* Stated problem A:
Answer these questions using the family-violence data story, one line per answer and marked the same way:
(i) Which agency supplied the data the project uses?
(ii) At what value was the one extreme rate capped?
(iii) In which year did Victoria's average incident rate decline?
* Stated problem B:
Write out the part of the family-violence data story starting with "Why trend line: clearly" and going on through "clustering of risk.", word for word.
* Stated problem C:
Write what comes next in the family-violence data story, picking up after its final sentence.
#### Source extract
Why this story

Family violence is not evenly spread - it leaves deeper scars in some communities than others.
Behind every statistic lies a lived reality, yet headlines often focus only on statewide totals.

This project uses data from the Crime Statistics Agency (Victoria) to uncover the hidden geography of family violence.
By examining rates per 100,000 people across Local Government Areas (LGAs), we reveal where the risk is rising, where it is receding, and how regional inequality continues to shape safety in Victoria.

Data & method (clean & ready)

Year LGA Incidents Rate per 100,000
2025 East Gippsland 2,499 3,458
2025 Greater Shepparton 2,442 3,458
2025 Latrobe 3,022 3,458
2025 Horsham 716 3,458
2025 Mildura 2,187 3,458
2025 Wellington 1,508 3,215
2025 Swan Hill 643 3,061
2025 Central Goldfields 408 2,959
2025 Northern Grampians 344 2,926
2025 Benalla 413 2,802

Unit: Local Government Area (LGA) in Victoria.
Measure: Rate per 100,000 population (plus raw incident counts).
Time window in file: 2021–2025 (latest: 2025).
One extreme rate was capped at 3457.9 using the IQR rule (Q3 + 1.5×IQR) to keep visuals readable and avoid distortion from outliers.

Why this: a concise summary of data scope and cleaning decisions builds clarity and transparency before visual exploration.

Statewide context (average LGA rate)

Victoria’s average incident rate declined in 2022, suggesting a brief period of improvement or recovery after earlier highs.
From 2023 onward, however, the trend reversed sharply, with rates rising each year and peaking in 2025.
This trajectory indicates that while short-term interventions may have had initial impact, the resurgence highlights the need for sustained, long-term prevention strategies.

Why trend line: clearly shows reversal after a temporary decline, emphasizing the need for durable intervention measures.

Heatmap of rates (top 25 LGAs × year)

The heatmap shows that Mildura, Horsham, and East Gippsland consistently record the highest incident rates across all years, reflecting a persistent concentration of risk.
In contrast, LGAs such as Frankston and Colac-Otway maintain relatively lower rates, suggesting more stable or controlled local conditions.
Overall, this pattern highlights a clear geographic divide north-western and rural regions continue to face disproportionate burdens compared to metropolitan areas.

Why heatmap: exposes long-term regional inequalities by showing both persistence and spatial clustering of risk.

Highest-rate LGAs (latest year)

Key takeaways
- Mildura remains the highest-risk LGA, continuing its long-term position at the top of Victoria’s family-violence rate rankings.
- Several regional centres Latrobe, Horsham, and Greater Shepparton also record persistently high rates, all above 3,000 per 100,000 residents.
########
#### Stored data
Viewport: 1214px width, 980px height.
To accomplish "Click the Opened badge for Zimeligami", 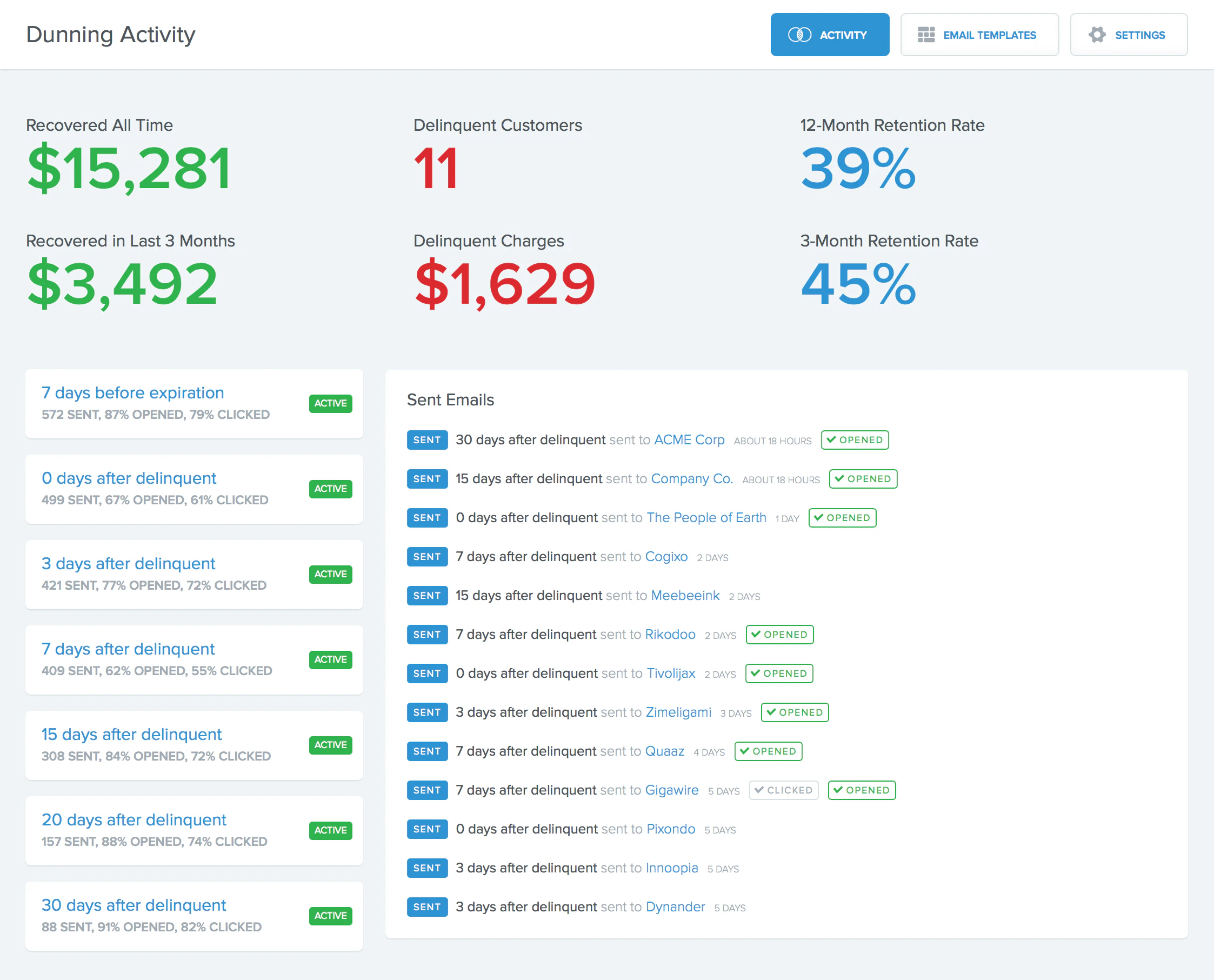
########
* Response A:
(i) The Crime Statistics Agency (Victoria)
(ii) 3457.9
(iii) 2022

* Response B:
Why trend line: clearly shows reversal after a temporary decline, emphasizing the need for durable intervention measures.

Heatmap of rates (top 25 LGAs × year)

The heatmap shows that Mildura, Horsham, and East Gippsland consistently record the highest incident rates across all years, reflecting a persistent concentration of risk.
In contrast, LGAs such as Frankston and Colac-Otway maintain relatively lower rates, suggesting more stable or controlled local conditions.
Overall, this pattern highlights a clear geographic divide north-western and rural regions continue to face disproportionate burdens compared to metropolitan areas.

Why heatmap: exposes long-term regional inequalities by showing both persistence and spatial clustering of risk.

* Response C:
- The concentration of high-rate LGAs outside metro areas highlights regional inequality in safety and service access.

Why ranked bars: emphasizes magnitude and ranking clearly at a single point in time.

Incidents vs rate (hotspots)

Risk (y) and volume (x) separate large-incident LGAs are not always the highest-risk.
Regional colours reveal clusters; for example, several western LGAs combine both high rate and volume.
Outliers are worth flagging for context, such as differences in policing, reporting, or population size.
This scatter format effectively separates rate from volume while also encoding geography through colour.

Why bubble scatter: distinguishes volume (x) from risk (y), coloured by region to reveal geographic clusters.

Inequality snapshot (distribution + concentration)

The histogram shows most LGAs clustering between about 1,000–2,000 in rate per 100,000, indicating a typical statewide range.
The dashed line marks the median, so roughly half of LGAs fall below this threshold.
The orange cumulative-share curve (Lorenz-style) reveals inequality a small number of LGAs contribute a disproportionately large share of total incidents.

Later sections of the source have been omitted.